Will banks delay lending rates cut post RBI's CRR move?
Because of this move, the total CRR requirement of the banks would be around Rs 8 lakh crore.
Post the Reserve Bank of India's move to raise the cash reserve ratio (CRR) of banks to 100% of all net demand and time liabilities (NDTL), banks can delay lending rates cut, a report said.
The banks are flushed with liquid cash post demonetisation. In order to control this surge created in banks, the Reserve Bank of India on Saturday called for 'surgical strike' move.
As per the RBI, the higher CRR is applicable on incremental deposits raised between September 16 and November 11, 2016. That would mean deposits of approximately Rs 3 trillion that accrued to banks during this period will be impounded by the RBI.

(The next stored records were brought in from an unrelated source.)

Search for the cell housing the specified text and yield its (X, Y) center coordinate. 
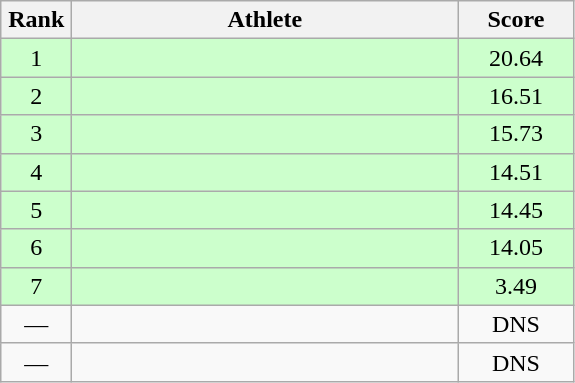
4 (36, 172)
3.49 (516, 286)
16.51 (516, 96)
20.64 (516, 58)
3 (36, 134)
2 (36, 96)
1 (36, 58)
6 (36, 248)
14.45 (516, 210)
14.51 (516, 172)
7 (36, 286)
Athlete (265, 20)
14.05 (516, 248)
15.73 (516, 134)
Score (516, 20)
Rank (36, 20)
5 (36, 210)
Scan for the cell matching the given text and deliver its [X, Y] coordinate at center. 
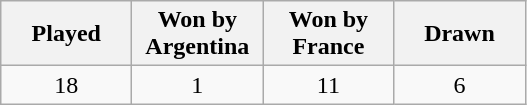
6 [460, 85]
18 [66, 85]
1 [198, 85]
Won byArgentina [198, 34]
Won byFrance [328, 34]
Drawn [460, 34]
Played [66, 34]
11 [328, 85]
Pinpoint the cell where the given text exists, returning its [x, y] midpoint coordinate. 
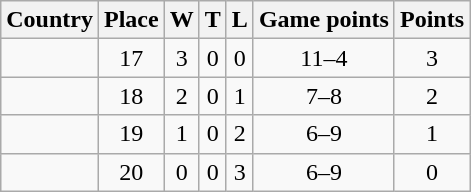
7–8 [324, 96]
17 [131, 58]
Place [131, 20]
T [212, 20]
Points [432, 20]
Game points [324, 20]
L [240, 20]
20 [131, 172]
19 [131, 134]
W [182, 20]
Country [50, 20]
11–4 [324, 58]
18 [131, 96]
Extract the (x, y) coordinate from the center of the cell holding the provided text.  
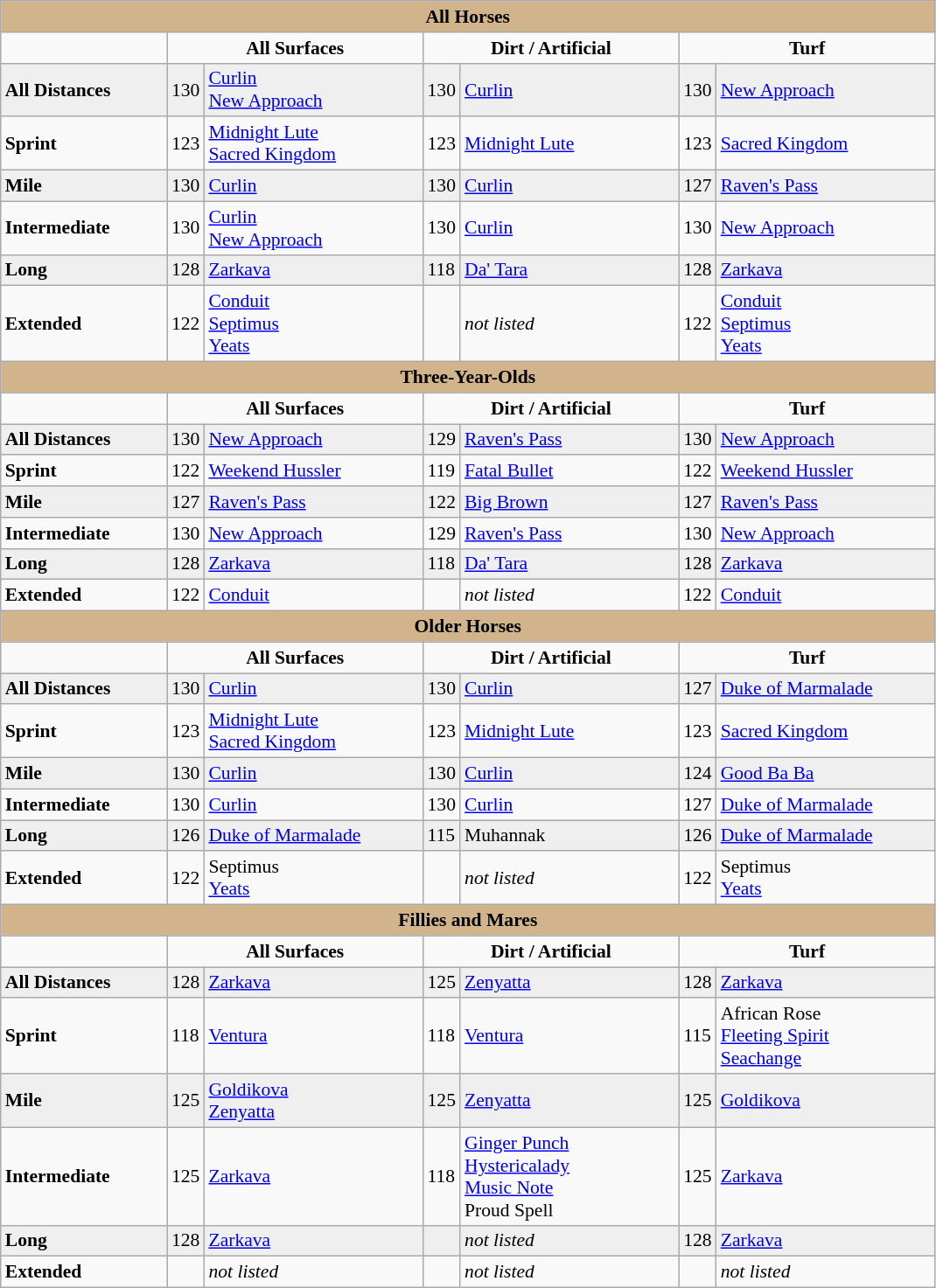
Fillies and Mares (468, 921)
119 (443, 471)
Ginger PunchHystericaladyMusic NoteProud Spell (569, 1177)
All Horses (468, 17)
124 (698, 774)
GoldikovaZenyatta (313, 1100)
Fatal Bullet (569, 471)
Good Ba Ba (826, 774)
Muhannak (569, 836)
Goldikova (826, 1100)
Big Brown (569, 502)
Older Horses (468, 627)
African RoseFleeting SpiritSeachange (826, 1037)
Three-Year-Olds (468, 378)
Detect which cell encompasses the target text, then output its (x, y) center coordinate. 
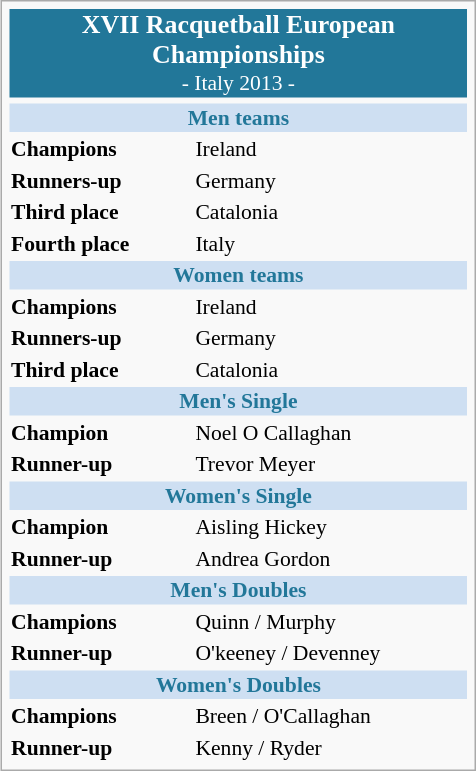
Men's Single (239, 401)
Andrea Gordon (330, 558)
Aisling Hickey (330, 527)
Quinn / Murphy (330, 621)
XVII Racquetball European Championships- Italy 2013 - (239, 53)
Women's Single (239, 495)
Italy (330, 243)
Men's Doubles (239, 590)
Noel O Callaghan (330, 432)
Men teams (239, 117)
Kenny / Ryder (330, 747)
Trevor Meyer (330, 464)
O'keeney / Devenney (330, 653)
Women's Doubles (239, 684)
Breen / O'Callaghan (330, 716)
Fourth place (100, 243)
Women teams (239, 275)
Return the [x, y] coordinate for the center point of the cell that contains the specified text.  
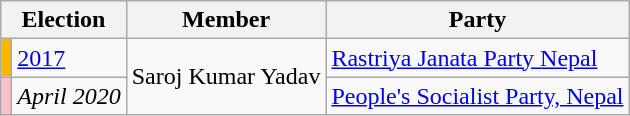
Member [226, 20]
People's Socialist Party, Nepal [478, 96]
April 2020 [69, 96]
2017 [69, 58]
Saroj Kumar Yadav [226, 77]
Election [64, 20]
Rastriya Janata Party Nepal [478, 58]
Party [478, 20]
From the cell containing the given text, extract its center point as [x, y] coordinate. 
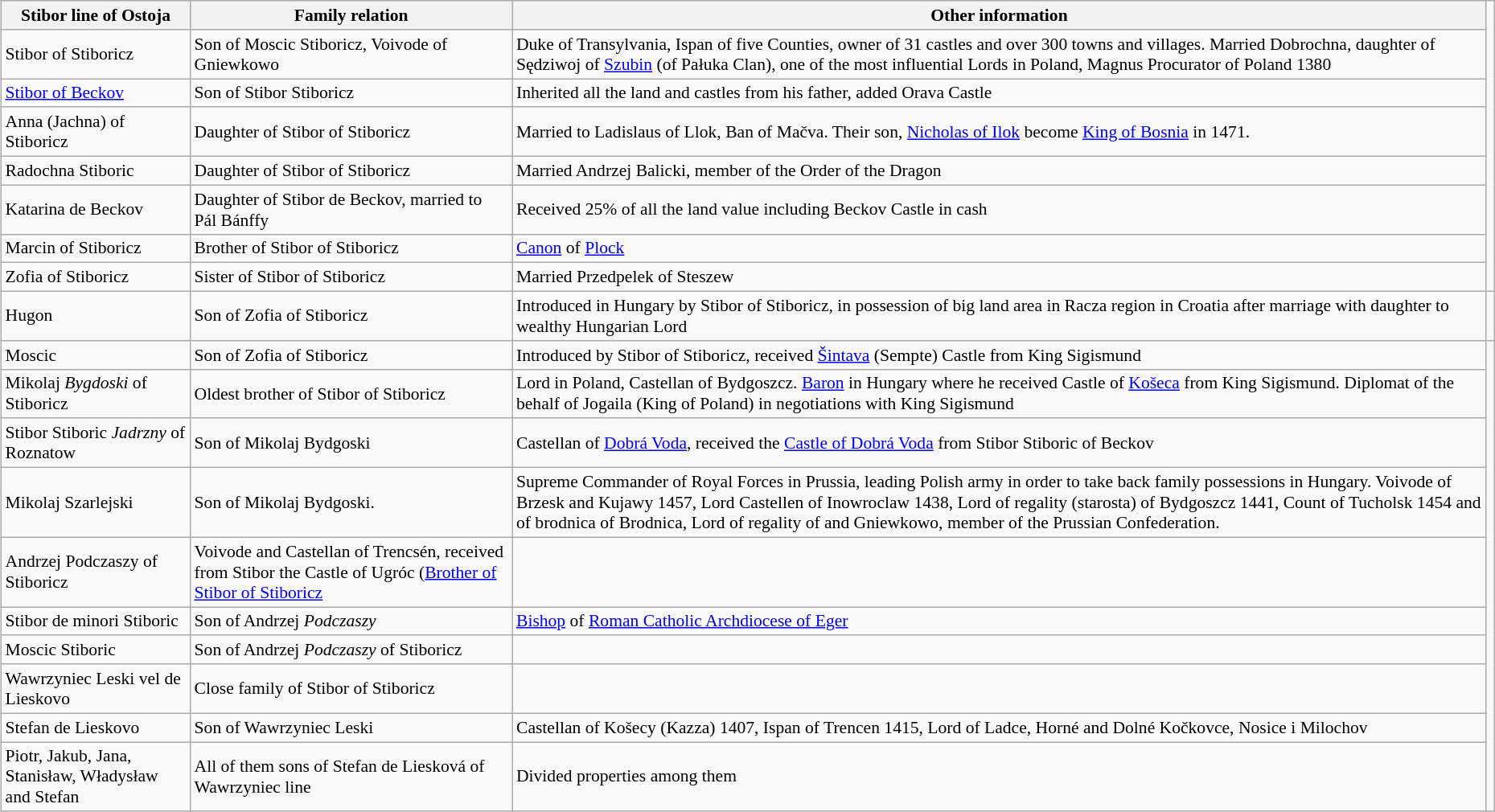
Son of Mikolaj Bydgoski [351, 444]
Son of Moscic Stiboricz, Voivode of Gniewkowo [351, 55]
Son of Mikolaj Bydgoski. [351, 503]
Castellan of Košecy (Kazza) 1407, Ispan of Trencen 1415, Lord of Ladce, Horné and Dolné Kočkovce, Nosice i Milochov [999, 728]
Wawrzyniec Leski vel de Lieskovo [97, 688]
Inherited all the land and castles from his father, added Orava Castle [999, 93]
Sister of Stibor of Stiboricz [351, 277]
Daughter of Stibor de Beckov, married to Pál Bánffy [351, 209]
Katarina de Beckov [97, 209]
Anna (Jachna) of Stiboricz [97, 132]
Son of Andrzej Podczaszy [351, 622]
Stibor Stiboric Jadrzny of Roznatow [97, 444]
Close family of Stibor of Stiboricz [351, 688]
Oldest brother of Stibor of Stiboricz [351, 394]
Bishop of Roman Catholic Archdiocese of Eger [999, 622]
Stibor line of Ostoja [97, 15]
Marcin of Stiboricz [97, 248]
Castellan of Dobrá Voda, received the Castle of Dobrá Voda from Stibor Stiboric of Beckov [999, 444]
Received 25% of all the land value including Beckov Castle in cash [999, 209]
Son of Wawrzyniec Leski [351, 728]
Family relation [351, 15]
Married Andrzej Balicki, member of the Order of the Dragon [999, 171]
Stibor of Beckov [97, 93]
Voivode and Castellan of Trencsén, received from Stibor the Castle of Ugróc (Brother of Stibor of Stiboricz [351, 573]
Other information [999, 15]
Son of Stibor Stiboricz [351, 93]
Piotr, Jakub, Jana, Stanisław, Władysław and Stefan [97, 777]
Andrzej Podczaszy of Stiboricz [97, 573]
Stibor of Stiboricz [97, 55]
Divided properties among them [999, 777]
Stibor de minori Stiboric [97, 622]
Introduced by Stibor of Stiboricz, received Šintava (Sempte) Castle from King Sigismund [999, 355]
Mikolaj Szarlejski [97, 503]
Hugon [97, 317]
All of them sons of Stefan de Liesková of Wawrzyniec line [351, 777]
Mikolaj Bygdoski of Stiboricz [97, 394]
Married to Ladislaus of Llok, Ban of Mačva. Their son, Nicholas of Ilok become King of Bosnia in 1471. [999, 132]
Son of Andrzej Podczaszy of Stiboricz [351, 651]
Married Przedpelek of Steszew [999, 277]
Brother of Stibor of Stiboricz [351, 248]
Zofia of Stiboricz [97, 277]
Canon of Plock [999, 248]
Moscic [97, 355]
Radochna Stiboric [97, 171]
Moscic Stiboric [97, 651]
Stefan de Lieskovo [97, 728]
For the text-containing cell, return its midpoint in [x, y] coordinate format. 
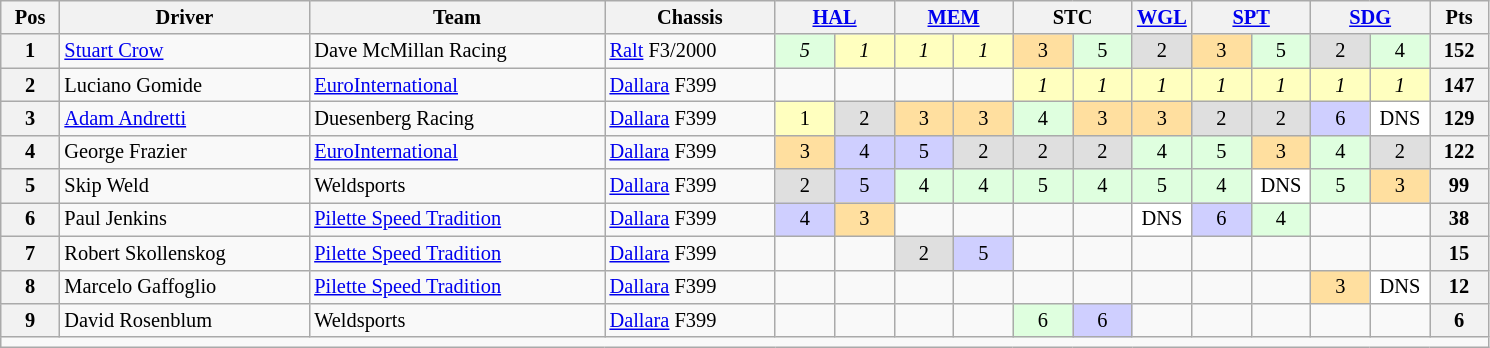
David Rosenblum [185, 320]
12 [1460, 287]
38 [1460, 219]
Team [456, 17]
15 [1460, 253]
STC [1072, 17]
WGL [1162, 17]
Ralt F3/2000 [690, 51]
Skip Weld [185, 186]
HAL [834, 17]
MEM [954, 17]
99 [1460, 186]
8 [30, 287]
152 [1460, 51]
Driver [185, 17]
Robert Skollenskog [185, 253]
Pos [30, 17]
SDG [1370, 17]
Paul Jenkins [185, 219]
Stuart Crow [185, 51]
9 [30, 320]
Pts [1460, 17]
147 [1460, 85]
Dave McMillan Racing [456, 51]
122 [1460, 152]
7 [30, 253]
Chassis [690, 17]
Luciano Gomide [185, 85]
Adam Andretti [185, 118]
SPT [1252, 17]
Marcelo Gaffoglio [185, 287]
George Frazier [185, 152]
Duesenberg Racing [456, 118]
129 [1460, 118]
Return the (X, Y) coordinate for the center point of the cell that contains the specified text.  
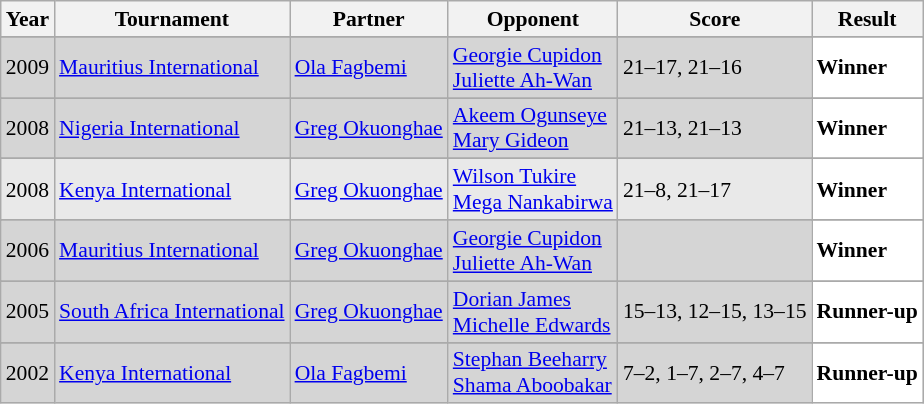
Partner (369, 19)
Year (28, 19)
2002 (28, 372)
7–2, 1–7, 2–7, 4–7 (715, 372)
Nigeria International (172, 128)
21–13, 21–13 (715, 128)
Dorian James Michelle Edwards (533, 312)
2009 (28, 68)
Score (715, 19)
21–8, 21–17 (715, 190)
2006 (28, 250)
Result (868, 19)
Stephan Beeharry Shama Aboobakar (533, 372)
21–17, 21–16 (715, 68)
15–13, 12–15, 13–15 (715, 312)
Tournament (172, 19)
Wilson Tukire Mega Nankabirwa (533, 190)
Akeem Ogunseye Mary Gideon (533, 128)
South Africa International (172, 312)
2005 (28, 312)
Opponent (533, 19)
Find where the given text appears and provide that cell's center as [x, y] coordinate. 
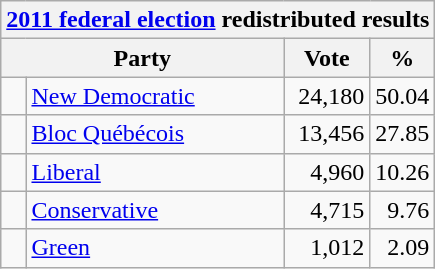
Party [142, 58]
4,960 [327, 172]
4,715 [327, 210]
10.26 [402, 172]
% [402, 58]
24,180 [327, 96]
Vote [327, 58]
1,012 [327, 248]
50.04 [402, 96]
2011 federal election redistributed results [218, 20]
Liberal [155, 172]
9.76 [402, 210]
2.09 [402, 248]
Bloc Québécois [155, 134]
Conservative [155, 210]
27.85 [402, 134]
New Democratic [155, 96]
Green [155, 248]
13,456 [327, 134]
Pinpoint the cell where the given text exists, returning its [X, Y] midpoint coordinate. 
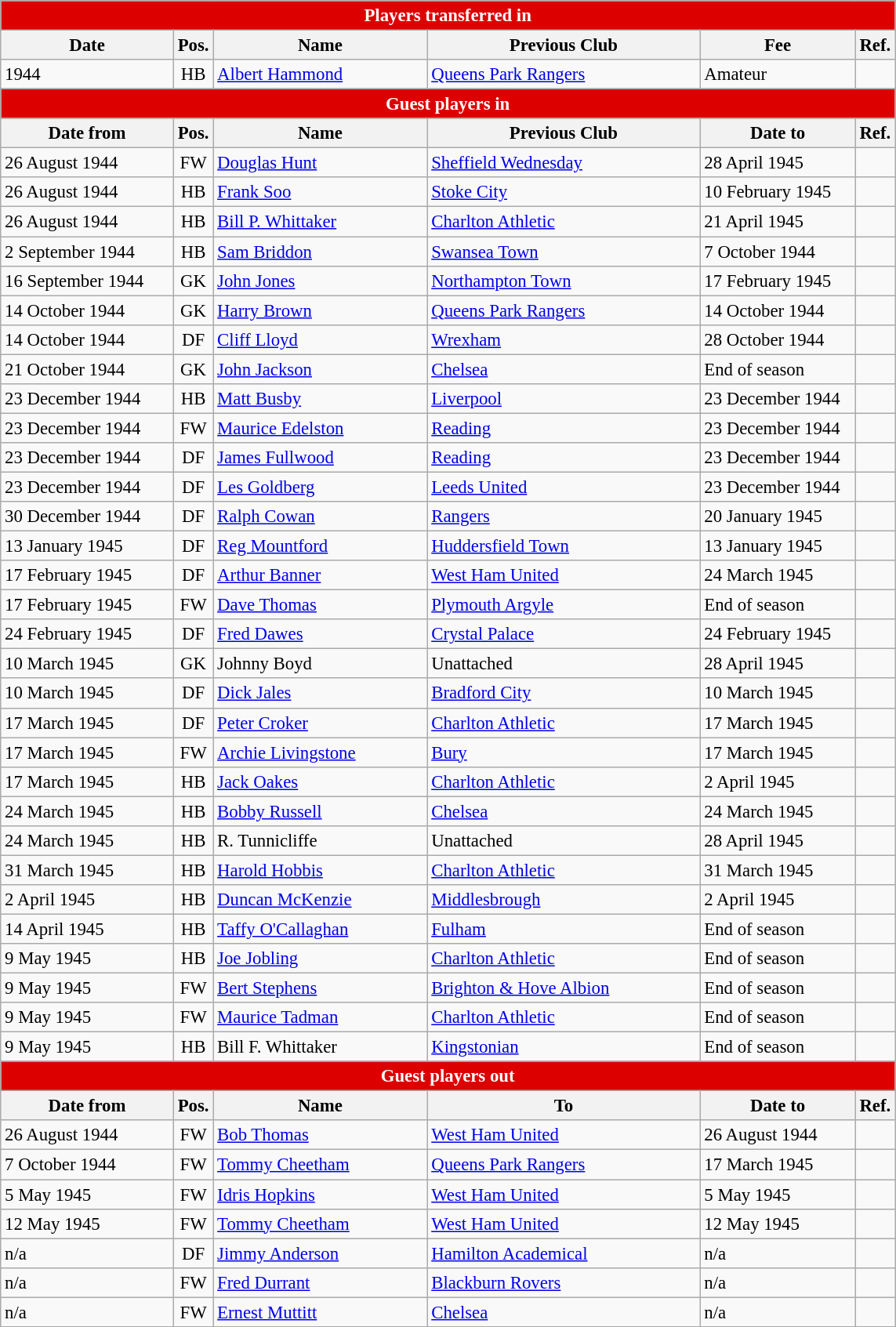
Harold Hobbis [320, 870]
To [564, 1106]
Jack Oakes [320, 782]
Albert Hammond [320, 74]
1944 [88, 74]
Blackburn Rovers [564, 1282]
Date [88, 45]
21 October 1944 [88, 369]
30 December 1944 [88, 517]
10 February 1945 [778, 192]
Ernest Muttitt [320, 1312]
Middlesbrough [564, 900]
Fee [778, 45]
Plymouth Argyle [564, 605]
Crystal Palace [564, 634]
Cliff Lloyd [320, 339]
John Jones [320, 281]
Taffy O'Callaghan [320, 929]
16 September 1944 [88, 281]
Idris Hopkins [320, 1195]
Stoke City [564, 192]
Brighton & Hove Albion [564, 989]
Ralph Cowan [320, 517]
Kingstonian [564, 1047]
Douglas Hunt [320, 163]
Maurice Edelston [320, 428]
John Jackson [320, 369]
Bob Thomas [320, 1136]
Joe Jobling [320, 959]
Arthur Banner [320, 575]
Guest players out [448, 1076]
Swansea Town [564, 252]
Fulham [564, 929]
Hamilton Academical [564, 1253]
Maurice Tadman [320, 1018]
Sam Briddon [320, 252]
Reg Mountford [320, 546]
Matt Busby [320, 399]
Harry Brown [320, 310]
Bury [564, 753]
Fred Dawes [320, 634]
Players transferred in [448, 16]
Johnny Boyd [320, 664]
R. Tunnicliffe [320, 841]
Leeds United [564, 487]
Fred Durrant [320, 1282]
20 January 1945 [778, 517]
Guest players in [448, 104]
2 September 1944 [88, 252]
Archie Livingstone [320, 753]
Northampton Town [564, 281]
Sheffield Wednesday [564, 163]
Frank Soo [320, 192]
Duncan McKenzie [320, 900]
Amateur [778, 74]
14 April 1945 [88, 929]
Bradford City [564, 694]
Bill F. Whittaker [320, 1047]
Bobby Russell [320, 811]
Liverpool [564, 399]
Huddersfield Town [564, 546]
Rangers [564, 517]
Peter Croker [320, 723]
Bill P. Whittaker [320, 222]
21 April 1945 [778, 222]
28 October 1944 [778, 339]
Les Goldberg [320, 487]
Bert Stephens [320, 989]
Dave Thomas [320, 605]
Jimmy Anderson [320, 1253]
Wrexham [564, 339]
James Fullwood [320, 458]
Dick Jales [320, 694]
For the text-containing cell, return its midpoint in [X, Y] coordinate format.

According to a Crisil report, there will be an impact on interest rate transmission. "Banks could delay cutting their lending rates given that they have promised at least 3-4% interest rate to savings account depositors, but will be not be receiving any interest on the deposits impounded for CRR".
The immediate impact will cause liquidity to tighten and send bond yields on a northward blip as in the the coming days in the aftermath of demonetisation, will ease the pressure on yields, the report said.
Moroever, it will be the key factor driving the repo rate decision during the bi-monthly monetary policy on December 7.
Dharmakirti Joshi, Chief Economist, Crisil, in the report titled 'Wielding the blunt drainer', said, "Since the last monetary policy review in October, the downside risks to growth have risen and that to inflation have subsided. The fall in the value of rupee could exert some upward pressure on the imported component of inflation. We believe the odds are in favour of a 25 bps repo rate cut to 6%".
Having similar views on rates cut, SBI Research in its report said, "We expect the RBI now to cut rates aggressively in December upto 50 basis points".
Because of this move, the total CRR requirement of the banks would be around Rs 8 lakh crore. Also, banks will have to resort to selling of Government Securities under repo operations in order to manage their liquidity position, the SBI report said.
"In the next two days, a total of Rs 1.72 lakh crore will be coming back into the system. Moreover, RBI today announced variable rate repo auction of whopping Rs 3 lakh crore. Thus, the system liquidity will remain comfortable", SBI research paper said.